## How to complete this task
Reproduce the records exactly through the line with "has height=392, width=581.".

Dataset entries

◆ ◆ ◆ ◆ ◆

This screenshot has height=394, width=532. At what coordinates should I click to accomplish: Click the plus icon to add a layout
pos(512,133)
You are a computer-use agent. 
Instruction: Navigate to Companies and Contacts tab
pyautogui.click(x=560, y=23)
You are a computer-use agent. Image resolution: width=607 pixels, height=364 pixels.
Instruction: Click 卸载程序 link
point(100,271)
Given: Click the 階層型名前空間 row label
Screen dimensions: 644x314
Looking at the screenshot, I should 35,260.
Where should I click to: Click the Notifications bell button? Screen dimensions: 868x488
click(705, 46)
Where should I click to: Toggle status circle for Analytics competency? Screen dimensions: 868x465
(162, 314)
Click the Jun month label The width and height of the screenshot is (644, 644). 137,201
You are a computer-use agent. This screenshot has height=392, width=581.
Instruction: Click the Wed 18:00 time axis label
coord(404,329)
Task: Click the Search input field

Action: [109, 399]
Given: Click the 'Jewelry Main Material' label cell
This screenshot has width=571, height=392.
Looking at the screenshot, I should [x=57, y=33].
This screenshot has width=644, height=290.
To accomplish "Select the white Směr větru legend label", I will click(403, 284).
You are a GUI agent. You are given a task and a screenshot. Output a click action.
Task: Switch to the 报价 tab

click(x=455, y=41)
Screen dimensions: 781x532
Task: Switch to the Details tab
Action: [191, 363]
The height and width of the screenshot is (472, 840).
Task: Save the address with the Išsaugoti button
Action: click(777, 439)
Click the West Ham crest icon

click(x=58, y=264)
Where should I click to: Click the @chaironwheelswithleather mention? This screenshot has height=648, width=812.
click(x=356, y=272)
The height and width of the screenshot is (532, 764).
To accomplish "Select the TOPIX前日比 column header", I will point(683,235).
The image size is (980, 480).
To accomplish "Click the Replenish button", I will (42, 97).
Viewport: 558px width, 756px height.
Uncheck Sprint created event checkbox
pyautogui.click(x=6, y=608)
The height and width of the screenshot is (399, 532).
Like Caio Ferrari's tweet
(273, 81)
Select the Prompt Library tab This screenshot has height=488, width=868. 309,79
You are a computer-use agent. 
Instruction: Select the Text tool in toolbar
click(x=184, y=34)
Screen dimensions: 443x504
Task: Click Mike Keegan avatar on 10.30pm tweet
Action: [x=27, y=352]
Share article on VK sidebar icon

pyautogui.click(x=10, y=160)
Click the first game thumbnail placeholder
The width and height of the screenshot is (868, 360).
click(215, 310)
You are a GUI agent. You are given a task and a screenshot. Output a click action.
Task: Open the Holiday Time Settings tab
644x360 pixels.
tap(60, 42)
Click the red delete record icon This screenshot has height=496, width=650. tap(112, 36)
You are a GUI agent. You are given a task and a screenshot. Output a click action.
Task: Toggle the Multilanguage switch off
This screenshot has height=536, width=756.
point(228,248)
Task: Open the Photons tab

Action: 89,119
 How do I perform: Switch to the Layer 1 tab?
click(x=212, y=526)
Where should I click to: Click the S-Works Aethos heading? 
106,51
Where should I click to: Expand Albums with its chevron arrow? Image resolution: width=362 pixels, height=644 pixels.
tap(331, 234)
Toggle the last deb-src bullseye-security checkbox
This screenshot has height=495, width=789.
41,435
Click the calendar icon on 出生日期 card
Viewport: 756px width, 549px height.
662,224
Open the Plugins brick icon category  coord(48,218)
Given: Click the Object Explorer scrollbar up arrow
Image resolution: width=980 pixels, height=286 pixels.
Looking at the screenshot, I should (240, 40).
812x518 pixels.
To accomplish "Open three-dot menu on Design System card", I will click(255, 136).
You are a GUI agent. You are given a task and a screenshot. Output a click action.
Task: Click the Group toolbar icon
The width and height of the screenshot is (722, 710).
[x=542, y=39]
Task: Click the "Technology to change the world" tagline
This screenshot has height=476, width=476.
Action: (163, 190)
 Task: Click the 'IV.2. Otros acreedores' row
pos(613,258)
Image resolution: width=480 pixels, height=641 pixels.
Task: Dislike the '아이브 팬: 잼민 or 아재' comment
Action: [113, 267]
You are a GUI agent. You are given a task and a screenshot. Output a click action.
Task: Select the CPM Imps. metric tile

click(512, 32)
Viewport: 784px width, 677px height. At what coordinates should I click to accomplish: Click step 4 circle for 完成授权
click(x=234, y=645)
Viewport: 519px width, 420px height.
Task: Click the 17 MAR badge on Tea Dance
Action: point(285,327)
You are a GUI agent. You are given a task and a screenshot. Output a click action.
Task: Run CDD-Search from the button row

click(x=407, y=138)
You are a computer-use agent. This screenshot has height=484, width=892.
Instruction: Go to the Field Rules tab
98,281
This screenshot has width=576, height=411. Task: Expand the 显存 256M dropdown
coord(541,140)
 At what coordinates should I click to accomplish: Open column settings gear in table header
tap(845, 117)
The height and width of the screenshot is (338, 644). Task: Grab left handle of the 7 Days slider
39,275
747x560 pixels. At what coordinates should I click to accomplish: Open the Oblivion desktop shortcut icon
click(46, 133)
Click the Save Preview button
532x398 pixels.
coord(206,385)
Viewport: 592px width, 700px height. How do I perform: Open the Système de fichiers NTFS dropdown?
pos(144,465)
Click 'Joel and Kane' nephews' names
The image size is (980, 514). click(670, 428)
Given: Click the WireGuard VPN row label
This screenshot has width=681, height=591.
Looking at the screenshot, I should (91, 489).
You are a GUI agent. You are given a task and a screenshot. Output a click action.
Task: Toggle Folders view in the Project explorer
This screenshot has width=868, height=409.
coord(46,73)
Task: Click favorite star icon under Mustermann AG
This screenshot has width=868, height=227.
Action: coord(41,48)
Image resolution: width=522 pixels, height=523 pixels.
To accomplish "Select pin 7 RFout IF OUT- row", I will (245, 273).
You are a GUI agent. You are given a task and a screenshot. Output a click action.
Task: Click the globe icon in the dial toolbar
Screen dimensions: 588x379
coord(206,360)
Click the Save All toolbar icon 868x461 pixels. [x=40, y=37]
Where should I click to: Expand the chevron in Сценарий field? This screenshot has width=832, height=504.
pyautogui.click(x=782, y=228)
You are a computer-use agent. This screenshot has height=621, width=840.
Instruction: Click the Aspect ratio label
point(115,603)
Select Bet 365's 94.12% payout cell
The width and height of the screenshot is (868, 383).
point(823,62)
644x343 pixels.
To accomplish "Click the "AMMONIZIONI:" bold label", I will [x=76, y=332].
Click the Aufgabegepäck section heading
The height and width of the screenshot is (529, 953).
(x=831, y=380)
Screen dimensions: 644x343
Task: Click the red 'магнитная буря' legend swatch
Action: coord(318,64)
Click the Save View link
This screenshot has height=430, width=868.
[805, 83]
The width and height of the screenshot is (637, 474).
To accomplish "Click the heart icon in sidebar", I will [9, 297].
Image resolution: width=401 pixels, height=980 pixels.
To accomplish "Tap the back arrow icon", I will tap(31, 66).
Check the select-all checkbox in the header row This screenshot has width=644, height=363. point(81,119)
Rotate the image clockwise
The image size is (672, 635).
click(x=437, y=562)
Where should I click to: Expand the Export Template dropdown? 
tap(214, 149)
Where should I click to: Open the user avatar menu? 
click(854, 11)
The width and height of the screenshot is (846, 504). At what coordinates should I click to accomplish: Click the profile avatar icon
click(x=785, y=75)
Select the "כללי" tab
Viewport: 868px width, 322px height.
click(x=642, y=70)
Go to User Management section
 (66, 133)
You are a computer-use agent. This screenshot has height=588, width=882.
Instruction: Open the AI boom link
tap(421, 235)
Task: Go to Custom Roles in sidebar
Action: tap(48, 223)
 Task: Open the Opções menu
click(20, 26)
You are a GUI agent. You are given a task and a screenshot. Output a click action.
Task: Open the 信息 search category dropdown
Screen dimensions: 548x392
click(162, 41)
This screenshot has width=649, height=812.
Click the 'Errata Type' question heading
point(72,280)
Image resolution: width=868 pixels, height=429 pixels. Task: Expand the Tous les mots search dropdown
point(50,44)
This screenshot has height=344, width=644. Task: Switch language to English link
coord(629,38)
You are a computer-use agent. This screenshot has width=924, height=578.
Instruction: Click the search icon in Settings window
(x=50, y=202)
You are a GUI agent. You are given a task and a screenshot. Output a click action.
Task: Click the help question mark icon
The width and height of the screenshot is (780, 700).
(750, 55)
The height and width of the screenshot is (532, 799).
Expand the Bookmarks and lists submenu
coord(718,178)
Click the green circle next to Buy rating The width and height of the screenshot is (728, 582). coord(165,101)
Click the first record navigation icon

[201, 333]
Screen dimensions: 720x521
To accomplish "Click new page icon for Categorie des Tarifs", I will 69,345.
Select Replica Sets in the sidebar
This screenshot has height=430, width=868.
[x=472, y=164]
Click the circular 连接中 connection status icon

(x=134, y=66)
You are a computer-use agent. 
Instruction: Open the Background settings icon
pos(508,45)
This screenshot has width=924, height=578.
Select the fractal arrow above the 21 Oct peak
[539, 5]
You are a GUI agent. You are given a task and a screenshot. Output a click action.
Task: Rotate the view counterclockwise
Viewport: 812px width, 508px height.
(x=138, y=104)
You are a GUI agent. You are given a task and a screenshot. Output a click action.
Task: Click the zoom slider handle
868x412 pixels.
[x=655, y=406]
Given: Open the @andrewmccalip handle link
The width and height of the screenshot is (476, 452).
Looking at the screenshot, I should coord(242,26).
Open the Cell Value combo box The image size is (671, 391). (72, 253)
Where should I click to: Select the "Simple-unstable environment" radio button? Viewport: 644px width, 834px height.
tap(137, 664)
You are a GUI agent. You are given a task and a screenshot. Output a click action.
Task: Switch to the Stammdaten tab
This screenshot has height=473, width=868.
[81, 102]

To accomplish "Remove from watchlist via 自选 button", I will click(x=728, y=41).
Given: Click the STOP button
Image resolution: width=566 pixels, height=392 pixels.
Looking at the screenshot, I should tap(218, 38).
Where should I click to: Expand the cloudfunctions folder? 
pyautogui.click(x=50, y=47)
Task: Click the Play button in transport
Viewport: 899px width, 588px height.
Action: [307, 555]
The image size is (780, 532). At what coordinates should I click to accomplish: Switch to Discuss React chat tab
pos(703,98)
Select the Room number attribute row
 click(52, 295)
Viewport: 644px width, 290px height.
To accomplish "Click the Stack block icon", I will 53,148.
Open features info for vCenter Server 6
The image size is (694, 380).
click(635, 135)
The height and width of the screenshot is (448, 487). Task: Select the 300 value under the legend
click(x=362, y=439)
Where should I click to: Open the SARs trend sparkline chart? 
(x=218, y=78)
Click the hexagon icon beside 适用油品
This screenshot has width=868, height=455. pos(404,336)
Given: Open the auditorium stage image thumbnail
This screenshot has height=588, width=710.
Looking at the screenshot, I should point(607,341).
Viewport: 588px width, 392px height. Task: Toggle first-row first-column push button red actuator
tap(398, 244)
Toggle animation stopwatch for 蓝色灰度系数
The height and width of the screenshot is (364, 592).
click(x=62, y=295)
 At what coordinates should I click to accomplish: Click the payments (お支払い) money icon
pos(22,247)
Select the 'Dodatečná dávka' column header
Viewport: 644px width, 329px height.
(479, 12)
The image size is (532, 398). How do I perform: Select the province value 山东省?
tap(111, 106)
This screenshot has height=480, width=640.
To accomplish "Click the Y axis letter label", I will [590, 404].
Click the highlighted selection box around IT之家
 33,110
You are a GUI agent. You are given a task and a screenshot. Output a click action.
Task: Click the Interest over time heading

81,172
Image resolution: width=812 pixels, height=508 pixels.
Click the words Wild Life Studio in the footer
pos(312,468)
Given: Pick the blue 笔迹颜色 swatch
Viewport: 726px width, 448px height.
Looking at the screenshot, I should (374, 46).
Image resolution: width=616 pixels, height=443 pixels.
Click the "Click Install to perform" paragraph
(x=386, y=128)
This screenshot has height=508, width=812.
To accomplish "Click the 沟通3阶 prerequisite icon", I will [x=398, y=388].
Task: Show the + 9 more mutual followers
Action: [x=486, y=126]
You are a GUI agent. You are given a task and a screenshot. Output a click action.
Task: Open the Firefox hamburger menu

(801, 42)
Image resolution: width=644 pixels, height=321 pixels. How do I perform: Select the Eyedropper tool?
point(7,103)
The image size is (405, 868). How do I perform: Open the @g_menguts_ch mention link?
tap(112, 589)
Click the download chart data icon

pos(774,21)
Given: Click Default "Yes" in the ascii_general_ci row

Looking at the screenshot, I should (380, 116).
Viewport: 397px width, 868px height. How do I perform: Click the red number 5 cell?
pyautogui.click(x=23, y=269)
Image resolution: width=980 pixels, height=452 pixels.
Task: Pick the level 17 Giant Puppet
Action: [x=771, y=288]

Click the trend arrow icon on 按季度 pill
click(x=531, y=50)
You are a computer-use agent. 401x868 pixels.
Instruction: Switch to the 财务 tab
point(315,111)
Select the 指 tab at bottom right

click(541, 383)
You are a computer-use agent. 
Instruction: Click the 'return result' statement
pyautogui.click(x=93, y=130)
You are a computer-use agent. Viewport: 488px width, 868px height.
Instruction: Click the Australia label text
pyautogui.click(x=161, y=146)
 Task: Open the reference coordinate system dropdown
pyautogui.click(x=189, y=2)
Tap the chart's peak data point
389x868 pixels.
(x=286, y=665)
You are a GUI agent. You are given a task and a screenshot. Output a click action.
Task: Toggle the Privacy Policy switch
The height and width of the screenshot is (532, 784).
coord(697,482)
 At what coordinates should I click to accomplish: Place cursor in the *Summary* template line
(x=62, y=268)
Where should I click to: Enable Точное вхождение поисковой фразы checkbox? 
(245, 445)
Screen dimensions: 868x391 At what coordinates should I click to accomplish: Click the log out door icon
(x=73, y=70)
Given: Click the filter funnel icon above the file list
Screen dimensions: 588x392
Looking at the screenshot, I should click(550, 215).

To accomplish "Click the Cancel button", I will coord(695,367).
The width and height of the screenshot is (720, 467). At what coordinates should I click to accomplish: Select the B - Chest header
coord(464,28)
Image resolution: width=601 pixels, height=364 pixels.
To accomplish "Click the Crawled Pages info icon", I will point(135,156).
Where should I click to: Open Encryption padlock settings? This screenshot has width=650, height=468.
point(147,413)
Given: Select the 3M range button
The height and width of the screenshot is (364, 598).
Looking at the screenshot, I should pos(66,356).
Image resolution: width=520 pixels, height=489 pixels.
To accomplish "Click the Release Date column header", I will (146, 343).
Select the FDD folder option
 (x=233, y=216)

◆ ◆ ◆ ◆ ◆

## Solution to the exercise
This screenshot has height=394, width=532. At what coordinates should I click to accomplish: Click the plus icon to add a layout
pos(512,133)
You are a computer-use agent. 
Instruction: Navigate to Companies and Contacts tab
pyautogui.click(x=560, y=23)
You are a computer-use agent. Image resolution: width=607 pixels, height=364 pixels.
Instruction: Click 卸载程序 link
point(100,271)
Given: Click the 階層型名前空間 row label
Screen dimensions: 644x314
Looking at the screenshot, I should 35,260.
Where should I click to: Click the Notifications bell button? Screen dimensions: 868x488
click(705, 46)
Where should I click to: Toggle status circle for Analytics competency? Screen dimensions: 868x465
(162, 314)
Click the Jun month label The width and height of the screenshot is (644, 644). 137,201
You are a computer-use agent. This screenshot has height=392, width=581.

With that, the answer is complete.